ConnectedCloud

From PyMOLWiki
Revision as of 10:57, 17 March 2009 by Inchoate (talk | contribs)
Jump to navigation Jump to search

Overview

ConnectedCloud grows a cloud of objects that are "connected" through single-linkage clustering. Two objects are "connected" if they are within the user-defined cutoff, radius. It starts with a selection, and grows until no more objects are withing radius Angstroms of the cloud.

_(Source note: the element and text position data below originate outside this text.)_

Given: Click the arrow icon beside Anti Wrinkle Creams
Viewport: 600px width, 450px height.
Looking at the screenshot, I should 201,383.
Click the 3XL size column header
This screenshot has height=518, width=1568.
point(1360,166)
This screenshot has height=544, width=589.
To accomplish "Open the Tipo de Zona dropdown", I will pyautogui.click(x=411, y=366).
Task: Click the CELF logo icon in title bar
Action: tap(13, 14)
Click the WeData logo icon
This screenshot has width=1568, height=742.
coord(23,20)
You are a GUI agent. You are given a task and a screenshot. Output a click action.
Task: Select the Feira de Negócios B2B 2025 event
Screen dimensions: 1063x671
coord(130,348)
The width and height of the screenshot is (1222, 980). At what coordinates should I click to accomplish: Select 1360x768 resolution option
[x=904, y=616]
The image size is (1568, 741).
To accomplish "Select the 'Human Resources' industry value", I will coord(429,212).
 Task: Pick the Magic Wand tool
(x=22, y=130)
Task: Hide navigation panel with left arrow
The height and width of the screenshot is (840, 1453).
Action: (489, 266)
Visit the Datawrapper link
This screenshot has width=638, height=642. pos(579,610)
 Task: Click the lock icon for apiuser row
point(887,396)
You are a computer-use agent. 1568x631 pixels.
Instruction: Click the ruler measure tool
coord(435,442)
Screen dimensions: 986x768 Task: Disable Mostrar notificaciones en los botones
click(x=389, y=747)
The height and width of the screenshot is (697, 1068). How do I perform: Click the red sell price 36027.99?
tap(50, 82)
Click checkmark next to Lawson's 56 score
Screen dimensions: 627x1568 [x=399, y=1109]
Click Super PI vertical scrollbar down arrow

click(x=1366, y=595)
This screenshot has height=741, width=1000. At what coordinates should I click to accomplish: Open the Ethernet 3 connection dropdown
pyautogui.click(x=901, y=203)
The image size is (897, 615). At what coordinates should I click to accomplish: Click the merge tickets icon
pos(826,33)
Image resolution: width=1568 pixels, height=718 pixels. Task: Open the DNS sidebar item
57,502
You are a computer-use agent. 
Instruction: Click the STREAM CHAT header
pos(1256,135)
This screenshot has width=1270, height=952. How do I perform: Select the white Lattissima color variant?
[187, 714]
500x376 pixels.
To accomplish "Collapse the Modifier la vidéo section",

Let's say we want to find the cloud of docking guesses (blue lines) that are connected to the lowest energy docking pose (red sticks). I call,

connectedCloud lig1, lig*, radius=1, doPrint=True

and get

Syntax

connectedCloud origSel, subSel, [radius=1, [doPrint=True]]
  • origSel -- the original selection to grow from
  • subSel -- only consider these objects when growing
  • radius -- defines "connectedness". Anything <= radius Angstroms from the growing cloud and in subSel is considered
  • doPrint -- print some misc. info

Examples

# Find all objects in the set "lig*" (all ligands from a docking run, for example) that are
# in the connected cloud of "connectedness" set to 1 Ang.  Print the number of atoms in the
# selection and the surface area of the selection (if it were an object).
connectedCloud lig427, lig*, radius=1, doPrint=True

# select everything within 0.85 of lig2467 and don't print anything
connectedCloud lig2467, *, radius=0.85, doPrint=False

The Code

# -*- coding: utf-8 -*-
def connectedCloud( origSel, subSel, radius=1, doPrint=True ):
	"""
	connectedCloud -- find all atoms, by object in subSel connected to
		origSel by radius Ang.  In other words, start from origSel
		and find all objects <=radius Ang. from it & add that to the
		result.  Once nothing more is added, you have your cloud of
		points.

	origSel,
		the selection around which we start expanding.

	subSel,
		the subset of objects to consider

	radius,
		the maximum radius in which to consider; anything >radius
		Ang. from any objet in the current selection is ignored (unless
		it is added later by some other path).

	doPrint
		print some values before returning the selection name

	Author:
		Jason Vertrees, 2009.
	
	"""
	cName = "__tempCloud__"
	cmd.select(cName, origSel)

	# we keep track of cloud size based on the number of atoms in the selection; oldCount
	# is the previous iteration and curCount is after we add everything for this iteration.
	oldCount=0
	curCount=cmd.count_atoms( cName )

	# flag to stop at 1000 iterations. if something goes wrong we don't want to hijack the computer.
	flag=0

	# while something was added in this iteration
	while oldCount != curCount:
		flag += 1
		# grow current cloud
		cmd.select( cName, "bo. " + subSel + " within 1 of " + cName )
		# update atom counts in the cloud
		oldCount=curCount
		curCount=cmd.count_atoms(cName)
		
		if ( flag > 1000 ):
			print "Warning: I gave up.  I grew the cloud 1000 times and it kept growing."
			print "Warning: If this is valid (weird), then increases the 'flag' in the source"
			print "Warning: code to something >1000."
			break

	# create the object for getting its surface area
	cmd.create("connectedCloud", cName)

	# print cloud info
	if doPrint:
		print "Number of atoms in cloud:", str(cmd.count_atoms(cName))
		print "Surface area of cloud:", str(cmd.get_area("connectedCloud"))

	# delete our work 
	cmd.delete("connectedCloud")
	# rename and return
	cmd.set_name(cName, "connectedCloud")
	return "connectedCloud"

cmd.extend("connectedCloud", connectedCloud)